■ **Task objective**:
Please rewrite the listing below, swapping "click coordinates" for "tap coordinates" and keeping everything else the same. Leave the pictures out of your answer.

■ **Source material**:
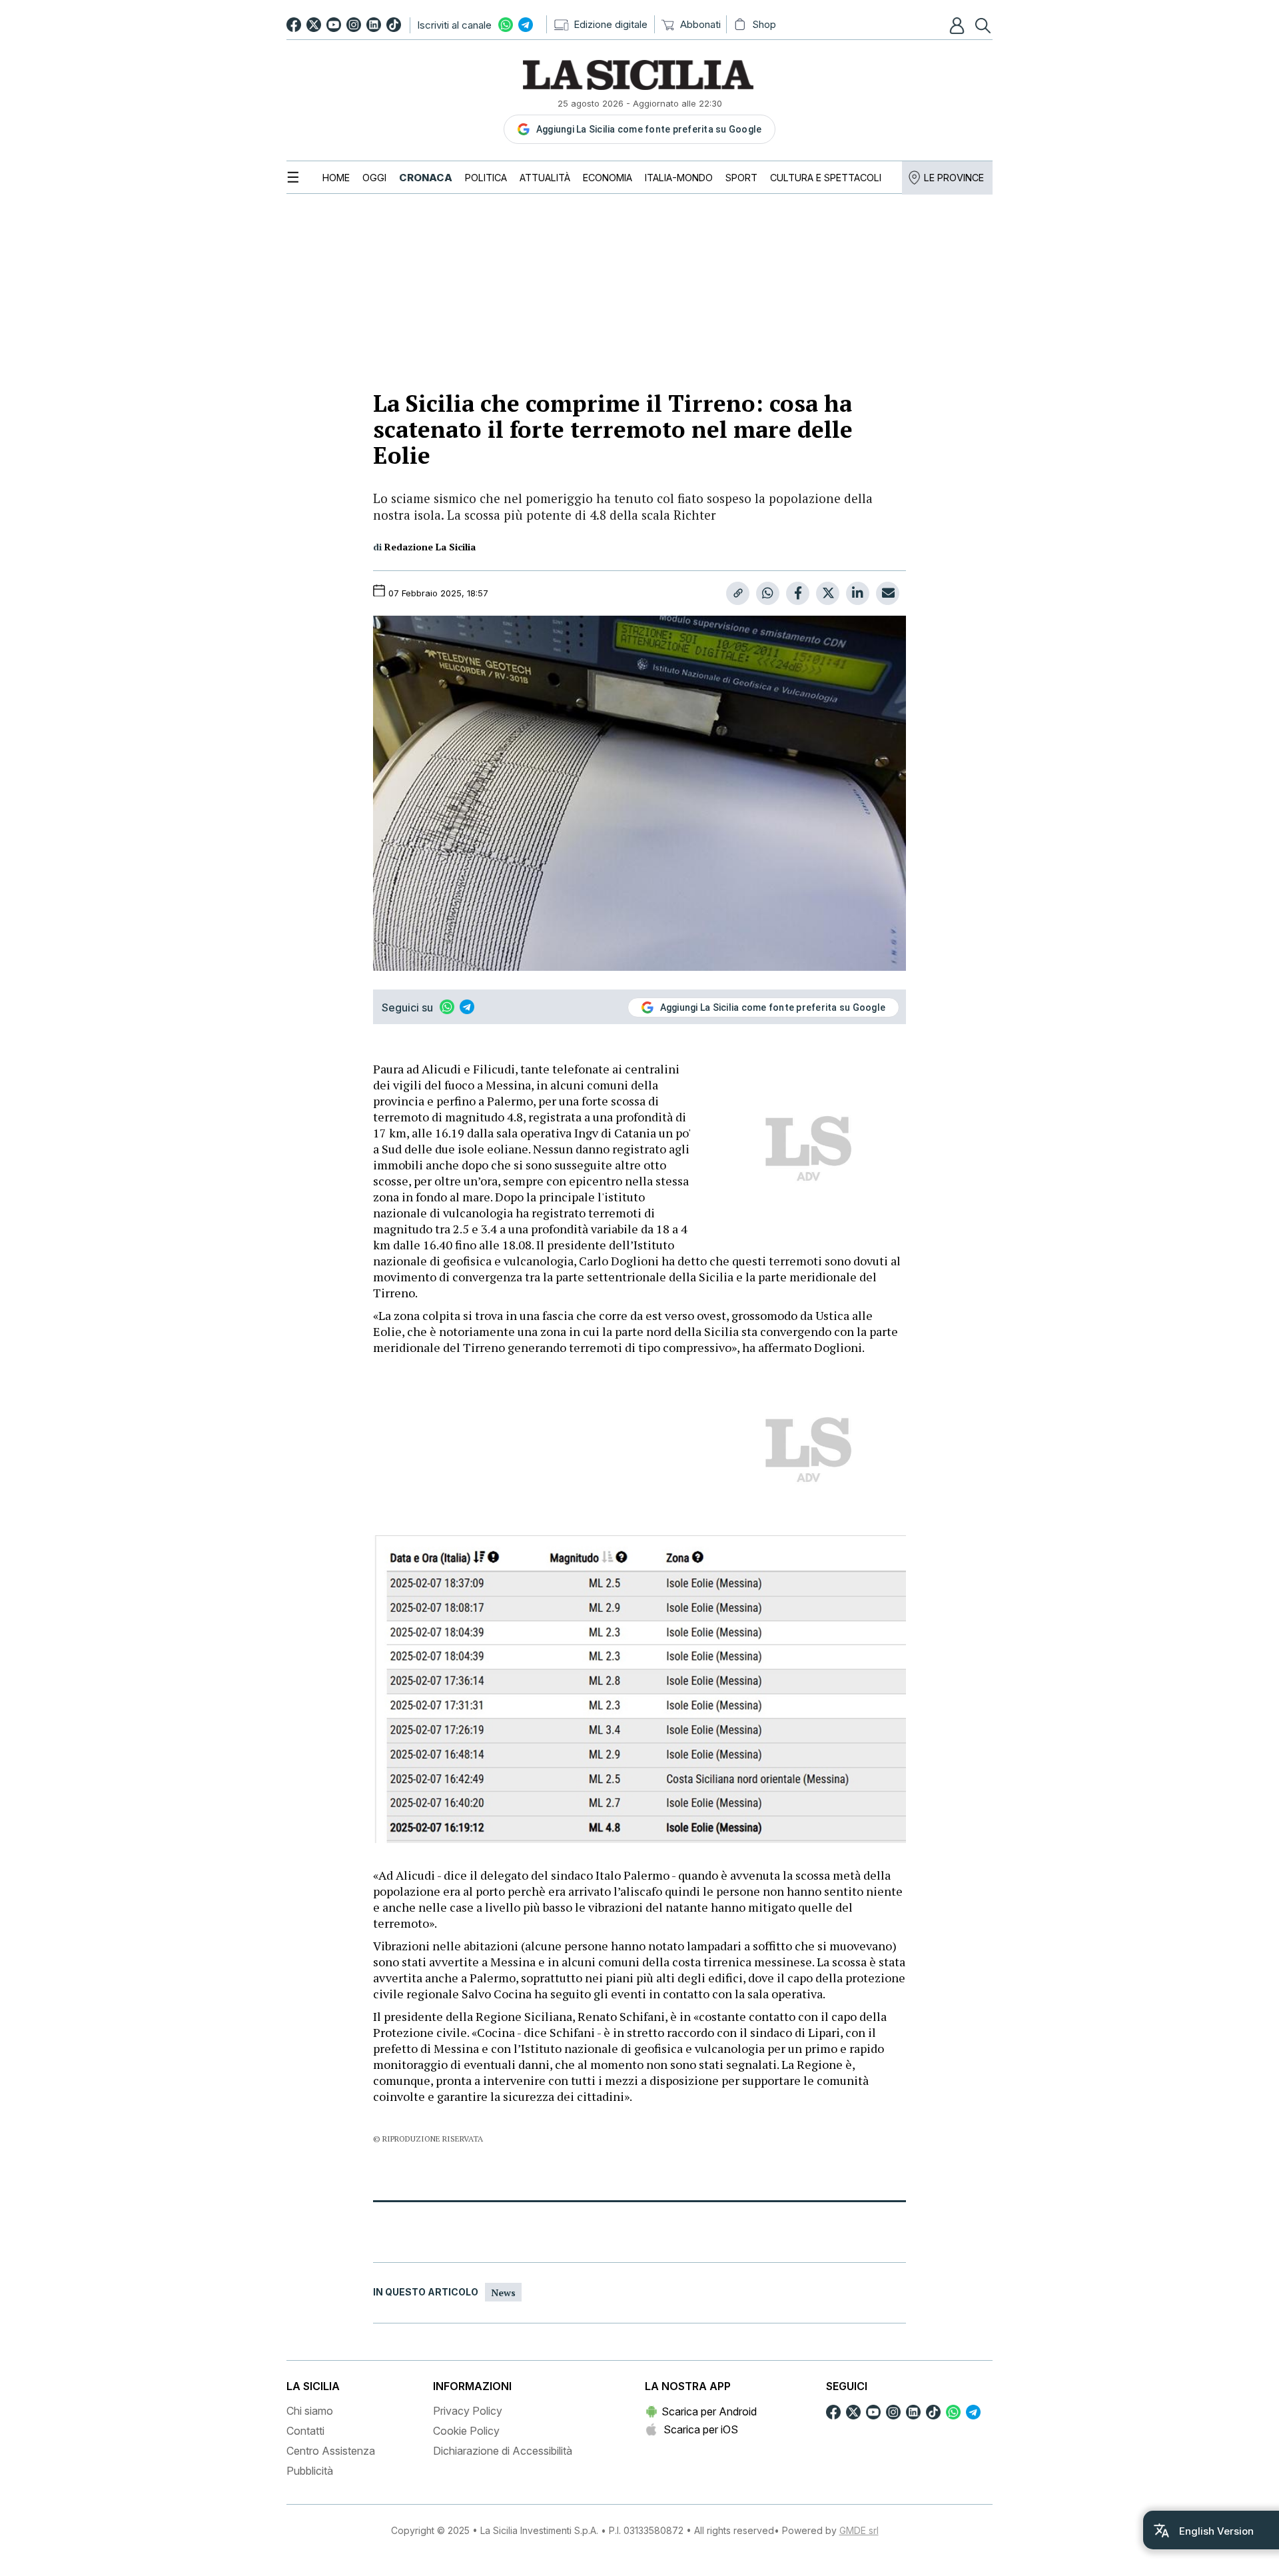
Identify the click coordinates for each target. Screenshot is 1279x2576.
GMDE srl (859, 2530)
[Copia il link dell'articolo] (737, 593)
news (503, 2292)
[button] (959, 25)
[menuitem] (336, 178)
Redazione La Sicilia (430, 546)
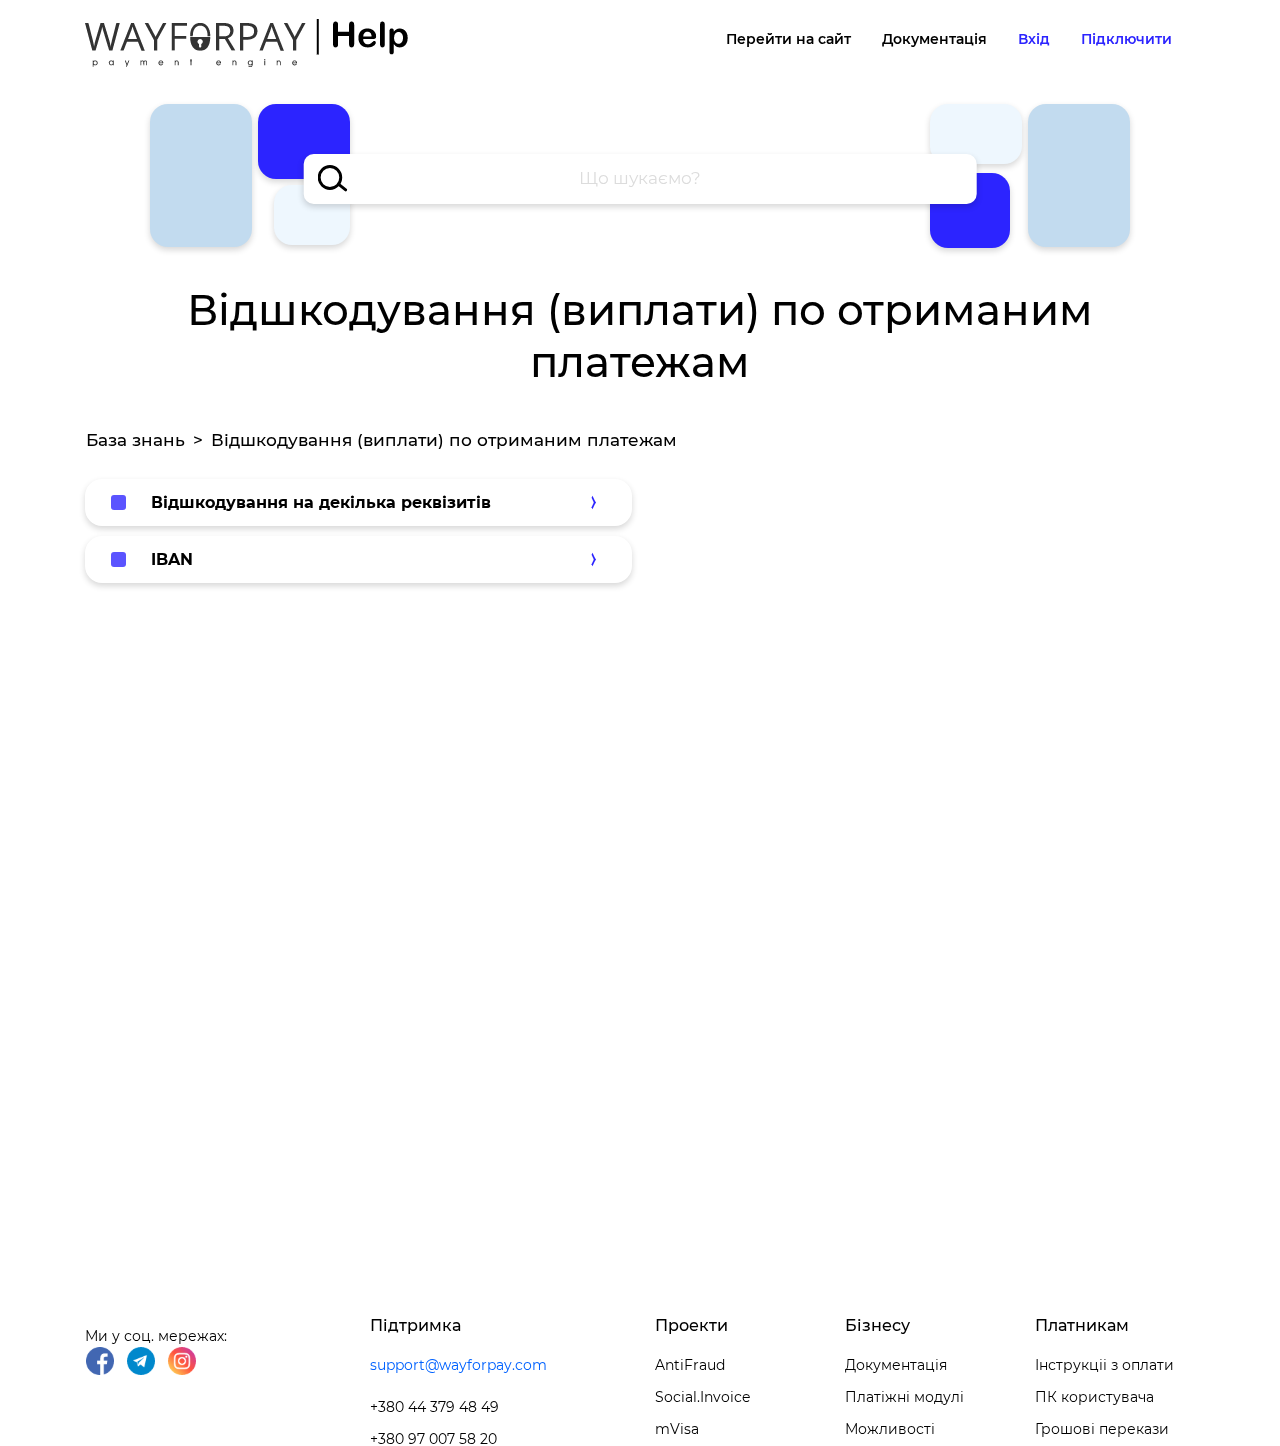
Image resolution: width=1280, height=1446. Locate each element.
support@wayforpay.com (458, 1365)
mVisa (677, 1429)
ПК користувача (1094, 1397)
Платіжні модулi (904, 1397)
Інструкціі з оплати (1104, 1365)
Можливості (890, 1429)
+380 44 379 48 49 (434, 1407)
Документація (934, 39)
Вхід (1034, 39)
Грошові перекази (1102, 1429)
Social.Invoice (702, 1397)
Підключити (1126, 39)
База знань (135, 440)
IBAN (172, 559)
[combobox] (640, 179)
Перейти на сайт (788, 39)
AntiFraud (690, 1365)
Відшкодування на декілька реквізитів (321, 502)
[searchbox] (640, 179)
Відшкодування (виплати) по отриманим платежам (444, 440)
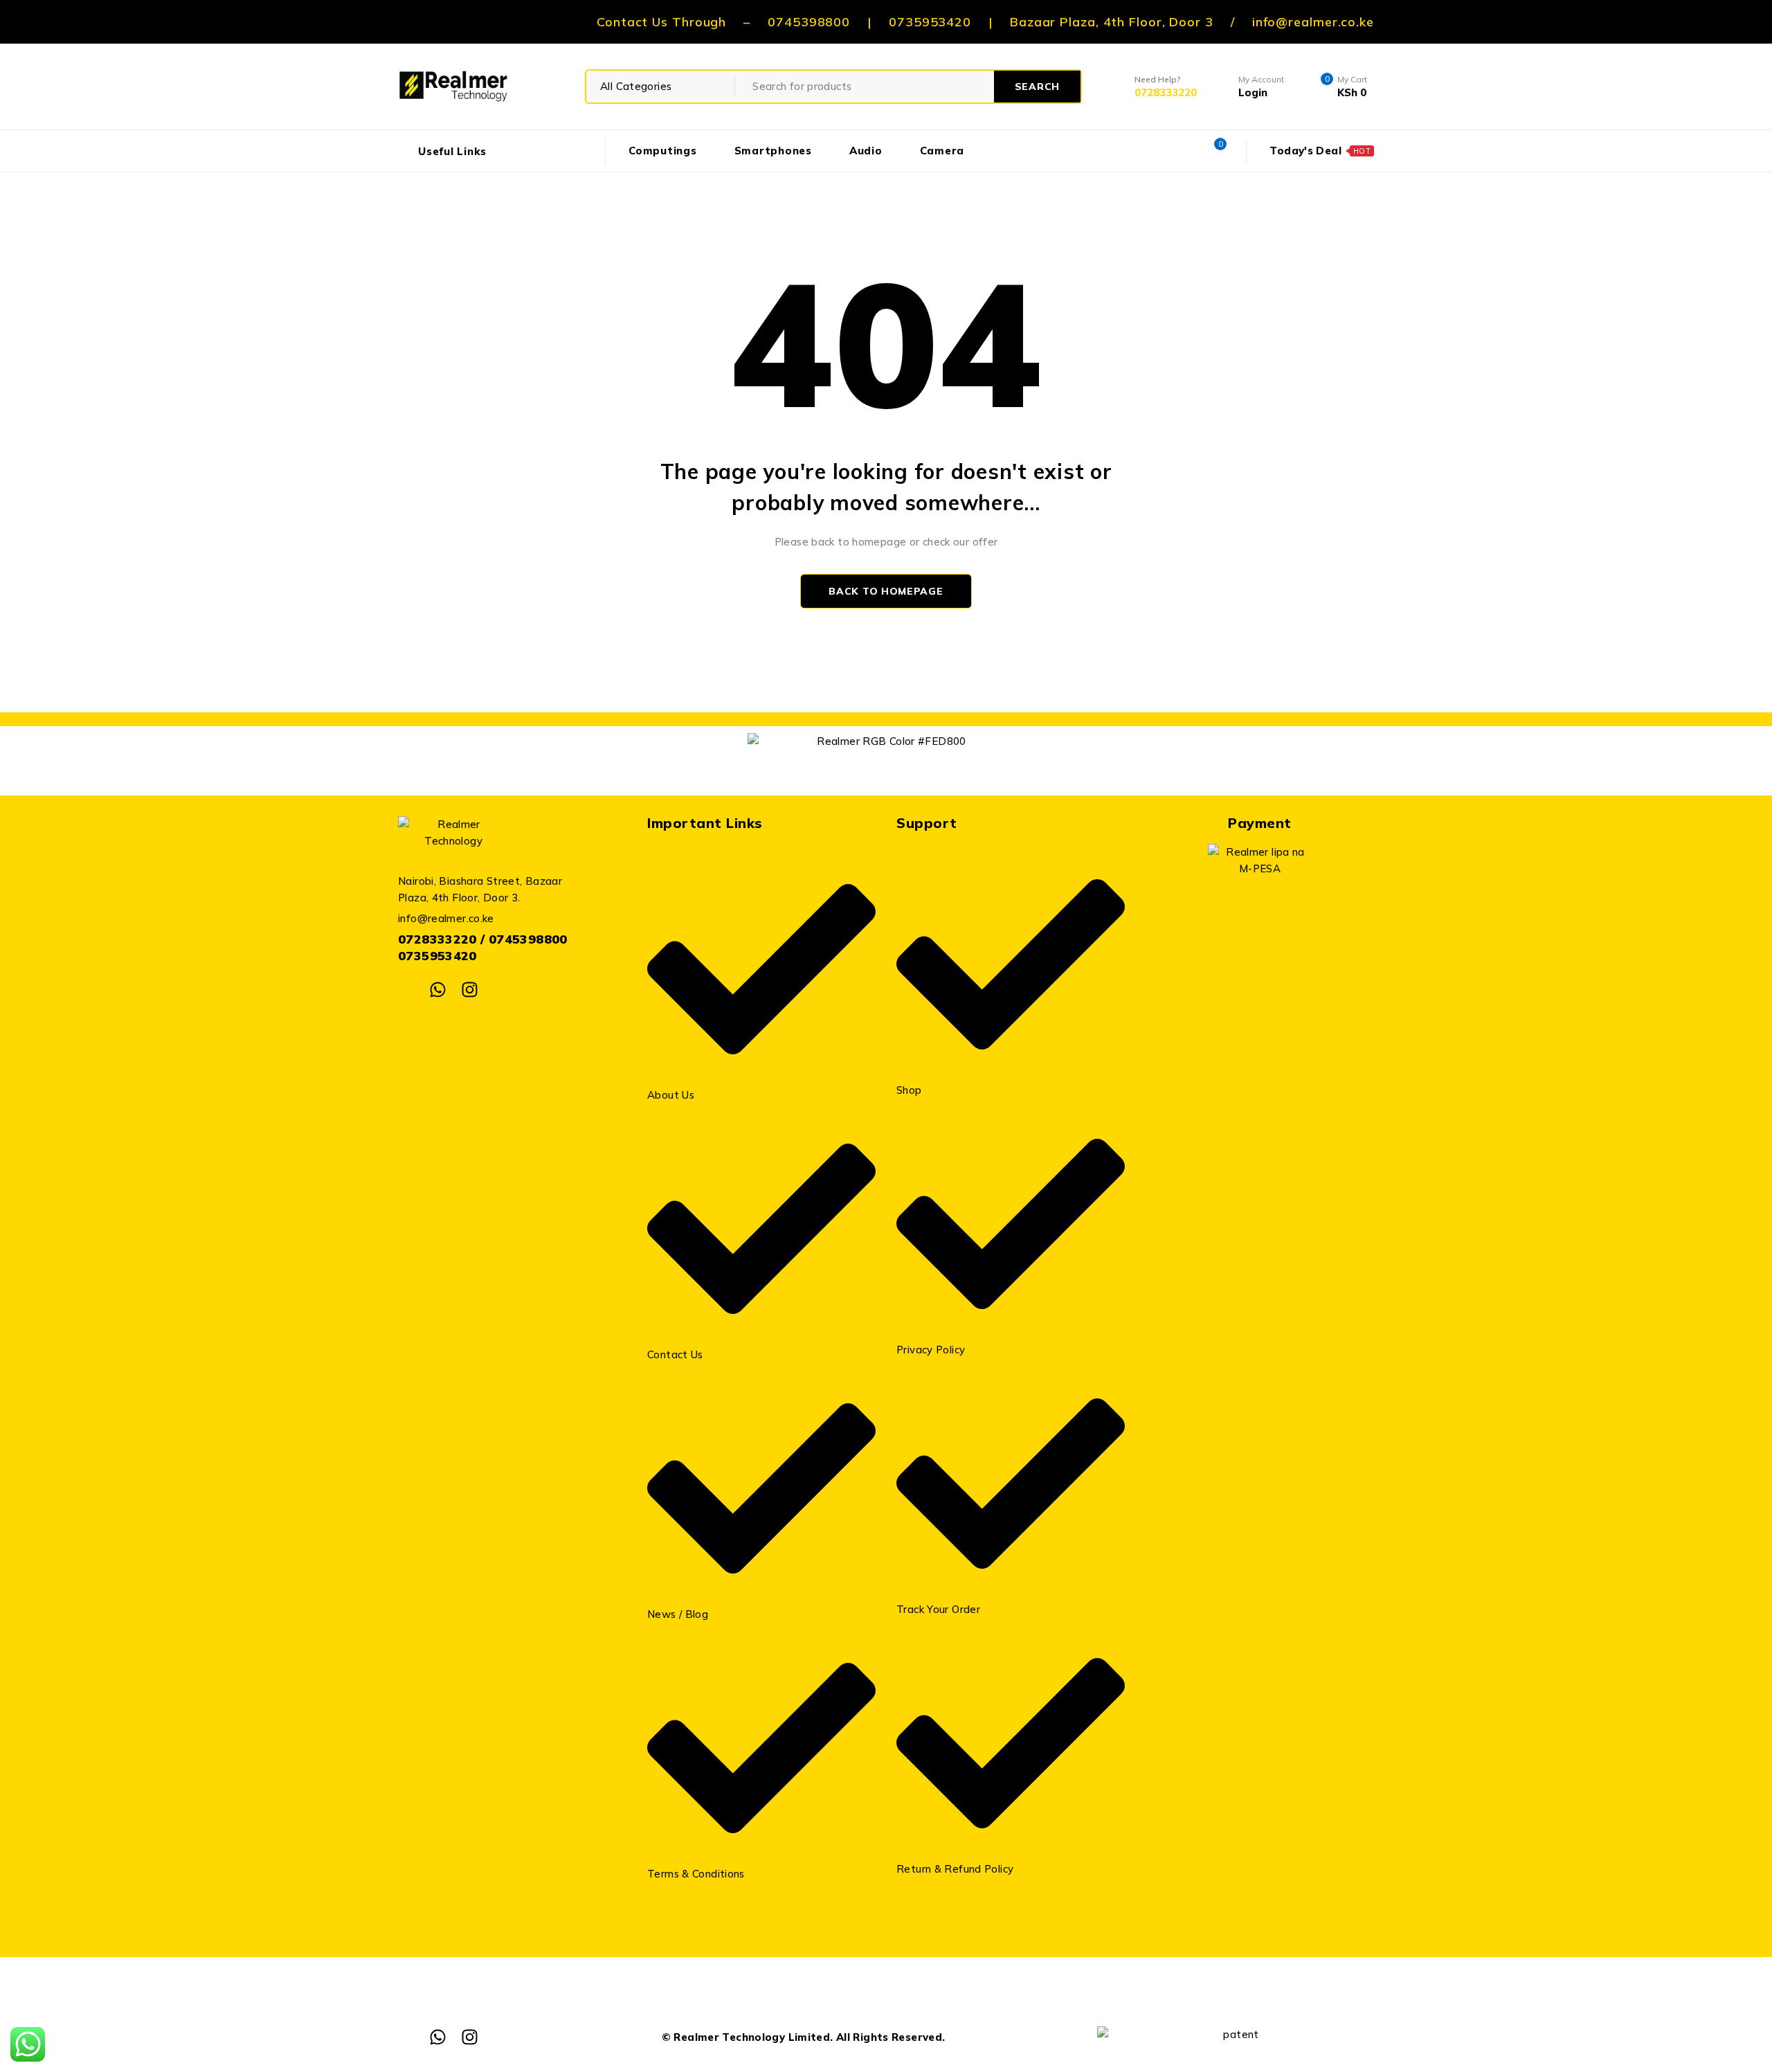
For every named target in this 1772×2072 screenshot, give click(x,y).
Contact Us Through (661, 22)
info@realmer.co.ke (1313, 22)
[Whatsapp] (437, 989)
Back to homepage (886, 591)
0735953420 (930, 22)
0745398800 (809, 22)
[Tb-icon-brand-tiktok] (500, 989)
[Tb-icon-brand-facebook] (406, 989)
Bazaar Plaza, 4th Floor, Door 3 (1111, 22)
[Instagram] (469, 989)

■ **Reply to the exercise**:
Identify the tap coordinates for each target. Screenshot is 1279x2576.
GMDE srl (859, 2530)
[Copia il link dell'articolo] (737, 593)
news (503, 2292)
[button] (959, 25)
[menuitem] (336, 178)
Redazione La Sicilia (430, 546)
Image resolution: width=1280, height=1446. Locate each element.
support@wayforpay.com (458, 1365)
mVisa (677, 1429)
ПК користувача (1094, 1397)
Платіжні модулi (904, 1397)
Інструкціі з оплати (1104, 1365)
Можливості (890, 1429)
+380 44 379 48 49 (434, 1407)
Документація (934, 39)
Вхід (1034, 39)
Грошові перекази (1102, 1429)
Social.Invoice (702, 1397)
Підключити (1126, 39)
База знань (135, 440)
IBAN (172, 559)
[combobox] (640, 179)
Перейти на сайт (788, 39)
AntiFraud (690, 1365)
Відшкодування на декілька реквізитів (321, 502)
[searchbox] (640, 179)
Відшкодування (виплати) по отриманим платежам (444, 440)
For every named target in this 1772×2072 screenshot, give click(x,y).
Contact Us Through (661, 22)
info@realmer.co.ke (1313, 22)
[Whatsapp] (437, 989)
Back to homepage (886, 591)
0735953420 (930, 22)
0745398800 (809, 22)
[Tb-icon-brand-tiktok] (500, 989)
[Tb-icon-brand-facebook] (406, 989)
Bazaar Plaza, 4th Floor, Door 3 (1111, 22)
[Instagram] (469, 989)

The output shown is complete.